= Data =
⟨

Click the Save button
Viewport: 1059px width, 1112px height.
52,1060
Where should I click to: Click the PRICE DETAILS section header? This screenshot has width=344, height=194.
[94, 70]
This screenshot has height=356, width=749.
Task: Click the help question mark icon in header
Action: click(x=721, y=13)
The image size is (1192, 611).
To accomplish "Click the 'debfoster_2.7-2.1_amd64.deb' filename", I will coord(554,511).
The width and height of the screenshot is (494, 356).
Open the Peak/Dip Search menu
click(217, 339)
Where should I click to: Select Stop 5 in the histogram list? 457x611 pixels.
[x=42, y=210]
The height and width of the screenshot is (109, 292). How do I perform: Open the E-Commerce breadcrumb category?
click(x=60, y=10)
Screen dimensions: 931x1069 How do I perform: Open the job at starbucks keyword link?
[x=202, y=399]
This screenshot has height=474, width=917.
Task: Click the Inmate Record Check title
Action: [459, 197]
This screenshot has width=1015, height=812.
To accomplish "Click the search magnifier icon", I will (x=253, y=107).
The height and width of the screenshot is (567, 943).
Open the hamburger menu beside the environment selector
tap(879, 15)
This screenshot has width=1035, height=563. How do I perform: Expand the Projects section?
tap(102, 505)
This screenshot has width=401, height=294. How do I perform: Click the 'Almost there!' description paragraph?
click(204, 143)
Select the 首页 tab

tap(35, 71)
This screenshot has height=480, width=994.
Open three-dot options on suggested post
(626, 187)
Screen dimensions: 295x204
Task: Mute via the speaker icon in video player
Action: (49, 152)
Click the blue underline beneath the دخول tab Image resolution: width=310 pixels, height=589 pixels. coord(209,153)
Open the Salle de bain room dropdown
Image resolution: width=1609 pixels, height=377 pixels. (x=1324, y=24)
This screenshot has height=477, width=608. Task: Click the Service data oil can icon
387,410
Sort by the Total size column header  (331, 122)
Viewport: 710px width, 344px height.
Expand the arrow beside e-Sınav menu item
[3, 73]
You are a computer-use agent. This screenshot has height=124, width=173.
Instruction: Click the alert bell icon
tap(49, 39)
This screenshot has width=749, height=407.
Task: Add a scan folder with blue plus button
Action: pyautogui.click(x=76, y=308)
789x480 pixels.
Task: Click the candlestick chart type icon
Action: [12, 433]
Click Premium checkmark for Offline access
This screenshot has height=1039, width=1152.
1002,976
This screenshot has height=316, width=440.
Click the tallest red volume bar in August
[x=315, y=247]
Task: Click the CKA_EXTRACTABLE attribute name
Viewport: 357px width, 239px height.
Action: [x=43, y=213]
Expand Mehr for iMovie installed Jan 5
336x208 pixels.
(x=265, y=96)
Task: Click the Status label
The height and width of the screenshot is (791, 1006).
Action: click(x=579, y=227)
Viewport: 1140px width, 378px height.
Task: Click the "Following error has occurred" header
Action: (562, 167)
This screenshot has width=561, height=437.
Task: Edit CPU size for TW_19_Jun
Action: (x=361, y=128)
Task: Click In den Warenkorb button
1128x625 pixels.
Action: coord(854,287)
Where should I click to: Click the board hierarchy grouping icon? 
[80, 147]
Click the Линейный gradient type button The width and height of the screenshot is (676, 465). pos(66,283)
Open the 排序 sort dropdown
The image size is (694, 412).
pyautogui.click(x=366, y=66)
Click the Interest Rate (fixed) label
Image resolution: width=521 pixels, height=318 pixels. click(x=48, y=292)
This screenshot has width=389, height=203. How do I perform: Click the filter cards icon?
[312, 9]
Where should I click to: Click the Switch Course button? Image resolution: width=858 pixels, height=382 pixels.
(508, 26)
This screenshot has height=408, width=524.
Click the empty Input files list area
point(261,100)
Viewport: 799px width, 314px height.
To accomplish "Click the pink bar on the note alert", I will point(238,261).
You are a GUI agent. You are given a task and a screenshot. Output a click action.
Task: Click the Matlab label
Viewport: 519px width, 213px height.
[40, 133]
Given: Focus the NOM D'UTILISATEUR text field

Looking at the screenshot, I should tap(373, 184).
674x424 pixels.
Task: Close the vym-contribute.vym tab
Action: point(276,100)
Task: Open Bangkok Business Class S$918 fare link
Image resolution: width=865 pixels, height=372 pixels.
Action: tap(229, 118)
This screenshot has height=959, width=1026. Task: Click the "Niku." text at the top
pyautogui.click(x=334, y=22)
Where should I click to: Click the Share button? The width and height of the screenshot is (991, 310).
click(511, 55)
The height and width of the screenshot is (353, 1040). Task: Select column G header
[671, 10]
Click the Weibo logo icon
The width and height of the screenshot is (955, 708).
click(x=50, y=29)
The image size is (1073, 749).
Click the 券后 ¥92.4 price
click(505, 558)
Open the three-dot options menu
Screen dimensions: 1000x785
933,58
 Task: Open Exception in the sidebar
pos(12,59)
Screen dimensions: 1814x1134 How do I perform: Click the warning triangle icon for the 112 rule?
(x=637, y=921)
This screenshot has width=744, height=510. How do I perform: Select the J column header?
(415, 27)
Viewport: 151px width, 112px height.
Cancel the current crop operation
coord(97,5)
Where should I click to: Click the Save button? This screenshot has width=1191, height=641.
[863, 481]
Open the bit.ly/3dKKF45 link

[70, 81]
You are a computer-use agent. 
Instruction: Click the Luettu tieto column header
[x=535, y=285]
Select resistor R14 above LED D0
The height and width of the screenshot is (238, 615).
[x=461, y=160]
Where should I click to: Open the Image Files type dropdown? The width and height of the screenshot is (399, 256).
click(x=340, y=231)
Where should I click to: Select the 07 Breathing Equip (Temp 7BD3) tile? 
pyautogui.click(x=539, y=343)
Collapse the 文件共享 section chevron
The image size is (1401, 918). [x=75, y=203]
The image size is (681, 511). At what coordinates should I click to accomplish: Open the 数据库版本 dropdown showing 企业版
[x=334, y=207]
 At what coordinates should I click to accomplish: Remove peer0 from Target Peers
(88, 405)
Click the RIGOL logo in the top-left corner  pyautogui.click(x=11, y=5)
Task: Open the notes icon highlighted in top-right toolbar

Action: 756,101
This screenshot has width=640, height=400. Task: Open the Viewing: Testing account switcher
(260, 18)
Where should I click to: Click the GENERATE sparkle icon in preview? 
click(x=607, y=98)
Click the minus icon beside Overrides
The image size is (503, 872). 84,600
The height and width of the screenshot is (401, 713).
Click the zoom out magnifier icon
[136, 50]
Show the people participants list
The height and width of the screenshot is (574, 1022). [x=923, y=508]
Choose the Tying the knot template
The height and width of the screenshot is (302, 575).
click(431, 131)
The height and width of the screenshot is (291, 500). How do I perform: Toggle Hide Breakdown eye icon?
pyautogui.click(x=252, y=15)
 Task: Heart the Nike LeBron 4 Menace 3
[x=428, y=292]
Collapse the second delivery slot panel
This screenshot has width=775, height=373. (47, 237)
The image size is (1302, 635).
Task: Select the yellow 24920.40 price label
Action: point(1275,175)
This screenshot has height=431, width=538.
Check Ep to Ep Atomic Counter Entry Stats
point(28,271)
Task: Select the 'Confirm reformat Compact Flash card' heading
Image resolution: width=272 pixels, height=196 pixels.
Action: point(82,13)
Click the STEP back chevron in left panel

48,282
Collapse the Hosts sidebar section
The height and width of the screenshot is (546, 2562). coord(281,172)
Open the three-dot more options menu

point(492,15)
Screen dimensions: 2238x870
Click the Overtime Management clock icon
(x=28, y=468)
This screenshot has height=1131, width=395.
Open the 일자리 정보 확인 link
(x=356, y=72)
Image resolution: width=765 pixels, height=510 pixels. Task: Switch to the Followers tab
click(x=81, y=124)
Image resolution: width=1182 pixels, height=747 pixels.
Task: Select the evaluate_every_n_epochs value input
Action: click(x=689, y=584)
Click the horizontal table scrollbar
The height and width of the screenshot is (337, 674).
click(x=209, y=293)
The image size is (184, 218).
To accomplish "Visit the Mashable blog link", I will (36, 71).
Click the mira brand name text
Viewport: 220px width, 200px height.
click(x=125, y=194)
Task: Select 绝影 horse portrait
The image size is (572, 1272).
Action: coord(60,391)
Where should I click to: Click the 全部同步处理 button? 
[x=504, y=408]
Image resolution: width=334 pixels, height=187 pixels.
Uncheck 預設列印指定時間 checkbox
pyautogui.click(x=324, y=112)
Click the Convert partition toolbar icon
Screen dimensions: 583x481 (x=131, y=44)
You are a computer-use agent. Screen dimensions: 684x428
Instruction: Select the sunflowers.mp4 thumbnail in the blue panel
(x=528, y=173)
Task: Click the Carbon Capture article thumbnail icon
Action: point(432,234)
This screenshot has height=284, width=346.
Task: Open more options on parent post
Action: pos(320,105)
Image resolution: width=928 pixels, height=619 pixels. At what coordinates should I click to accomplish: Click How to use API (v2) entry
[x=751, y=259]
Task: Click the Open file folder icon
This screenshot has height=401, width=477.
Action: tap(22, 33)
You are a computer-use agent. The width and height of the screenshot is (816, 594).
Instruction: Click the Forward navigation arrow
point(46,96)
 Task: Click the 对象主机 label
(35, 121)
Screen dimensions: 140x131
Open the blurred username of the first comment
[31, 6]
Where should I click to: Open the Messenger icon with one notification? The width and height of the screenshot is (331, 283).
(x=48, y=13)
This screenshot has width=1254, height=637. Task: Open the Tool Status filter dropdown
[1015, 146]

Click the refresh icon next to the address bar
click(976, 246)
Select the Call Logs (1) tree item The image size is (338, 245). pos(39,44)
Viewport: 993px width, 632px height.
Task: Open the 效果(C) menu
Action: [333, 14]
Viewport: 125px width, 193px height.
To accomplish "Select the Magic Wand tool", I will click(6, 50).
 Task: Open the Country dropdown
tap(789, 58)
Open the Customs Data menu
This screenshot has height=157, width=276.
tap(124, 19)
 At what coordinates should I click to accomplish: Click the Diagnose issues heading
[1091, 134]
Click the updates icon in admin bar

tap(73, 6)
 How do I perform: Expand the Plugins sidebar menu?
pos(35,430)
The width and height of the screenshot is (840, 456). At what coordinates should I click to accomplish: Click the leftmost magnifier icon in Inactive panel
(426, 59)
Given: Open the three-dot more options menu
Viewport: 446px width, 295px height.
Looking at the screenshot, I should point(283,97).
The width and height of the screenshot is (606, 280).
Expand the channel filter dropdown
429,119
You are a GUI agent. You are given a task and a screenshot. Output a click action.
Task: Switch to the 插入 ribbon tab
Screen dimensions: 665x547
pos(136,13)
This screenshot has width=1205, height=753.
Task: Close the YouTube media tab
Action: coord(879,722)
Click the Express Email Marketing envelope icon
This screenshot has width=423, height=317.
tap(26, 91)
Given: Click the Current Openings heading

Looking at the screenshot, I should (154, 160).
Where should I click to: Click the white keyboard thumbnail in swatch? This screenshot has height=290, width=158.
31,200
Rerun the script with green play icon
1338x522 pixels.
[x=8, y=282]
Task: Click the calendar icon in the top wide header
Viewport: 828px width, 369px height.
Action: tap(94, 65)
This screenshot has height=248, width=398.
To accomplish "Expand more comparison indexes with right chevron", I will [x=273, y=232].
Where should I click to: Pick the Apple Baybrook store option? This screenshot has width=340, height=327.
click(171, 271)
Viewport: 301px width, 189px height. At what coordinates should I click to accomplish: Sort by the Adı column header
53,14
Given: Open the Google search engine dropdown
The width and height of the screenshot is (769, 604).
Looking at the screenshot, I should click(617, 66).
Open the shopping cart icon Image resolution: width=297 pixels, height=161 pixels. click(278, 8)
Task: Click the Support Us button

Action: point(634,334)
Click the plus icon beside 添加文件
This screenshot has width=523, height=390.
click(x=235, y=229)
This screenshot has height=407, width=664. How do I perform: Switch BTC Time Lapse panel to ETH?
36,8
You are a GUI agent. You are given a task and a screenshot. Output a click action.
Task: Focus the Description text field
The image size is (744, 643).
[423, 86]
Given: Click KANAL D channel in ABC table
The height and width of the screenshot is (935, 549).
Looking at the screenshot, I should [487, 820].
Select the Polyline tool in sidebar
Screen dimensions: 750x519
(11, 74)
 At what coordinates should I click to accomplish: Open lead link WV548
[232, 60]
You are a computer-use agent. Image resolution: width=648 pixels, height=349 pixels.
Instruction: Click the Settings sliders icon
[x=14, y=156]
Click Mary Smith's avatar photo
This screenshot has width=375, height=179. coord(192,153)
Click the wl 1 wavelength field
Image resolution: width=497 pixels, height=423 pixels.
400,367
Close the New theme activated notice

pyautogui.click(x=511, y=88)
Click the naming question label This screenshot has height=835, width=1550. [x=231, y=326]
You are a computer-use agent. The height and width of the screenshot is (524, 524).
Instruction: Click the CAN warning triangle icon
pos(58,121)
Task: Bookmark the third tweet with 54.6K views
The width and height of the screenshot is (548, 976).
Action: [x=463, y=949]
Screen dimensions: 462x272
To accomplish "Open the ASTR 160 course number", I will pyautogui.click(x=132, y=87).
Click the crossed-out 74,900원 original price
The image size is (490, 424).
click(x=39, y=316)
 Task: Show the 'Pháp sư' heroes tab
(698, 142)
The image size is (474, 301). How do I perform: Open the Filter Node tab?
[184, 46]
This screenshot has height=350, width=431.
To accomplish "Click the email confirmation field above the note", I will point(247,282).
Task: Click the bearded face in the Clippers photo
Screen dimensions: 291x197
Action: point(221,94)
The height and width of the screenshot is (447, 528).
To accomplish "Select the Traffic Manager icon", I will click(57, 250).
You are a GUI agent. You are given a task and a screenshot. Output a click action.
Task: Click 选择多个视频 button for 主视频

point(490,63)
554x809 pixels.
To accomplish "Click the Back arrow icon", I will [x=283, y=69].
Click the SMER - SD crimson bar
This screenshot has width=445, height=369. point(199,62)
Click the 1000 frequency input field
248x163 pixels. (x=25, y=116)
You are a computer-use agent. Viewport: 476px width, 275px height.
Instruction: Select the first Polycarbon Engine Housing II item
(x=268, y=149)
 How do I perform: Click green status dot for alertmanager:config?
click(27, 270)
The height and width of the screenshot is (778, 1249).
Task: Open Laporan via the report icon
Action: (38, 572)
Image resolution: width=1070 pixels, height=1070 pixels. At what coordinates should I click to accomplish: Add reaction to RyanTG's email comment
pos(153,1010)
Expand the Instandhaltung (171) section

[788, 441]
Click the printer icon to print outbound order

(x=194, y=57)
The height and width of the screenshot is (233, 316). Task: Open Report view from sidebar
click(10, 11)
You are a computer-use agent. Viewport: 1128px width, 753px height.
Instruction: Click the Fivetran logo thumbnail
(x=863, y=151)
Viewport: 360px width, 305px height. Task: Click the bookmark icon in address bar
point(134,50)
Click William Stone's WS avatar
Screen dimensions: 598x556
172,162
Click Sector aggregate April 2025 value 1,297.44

⟩

Copy the lines above exactly, beginning at the line that has "Click the horizontal table scrollbar" and stopping after the line that has "The image size is (184, 218).", and omit the rest.

= Written response =
Click the horizontal table scrollbar
The height and width of the screenshot is (337, 674).
click(x=209, y=293)
The image size is (184, 218).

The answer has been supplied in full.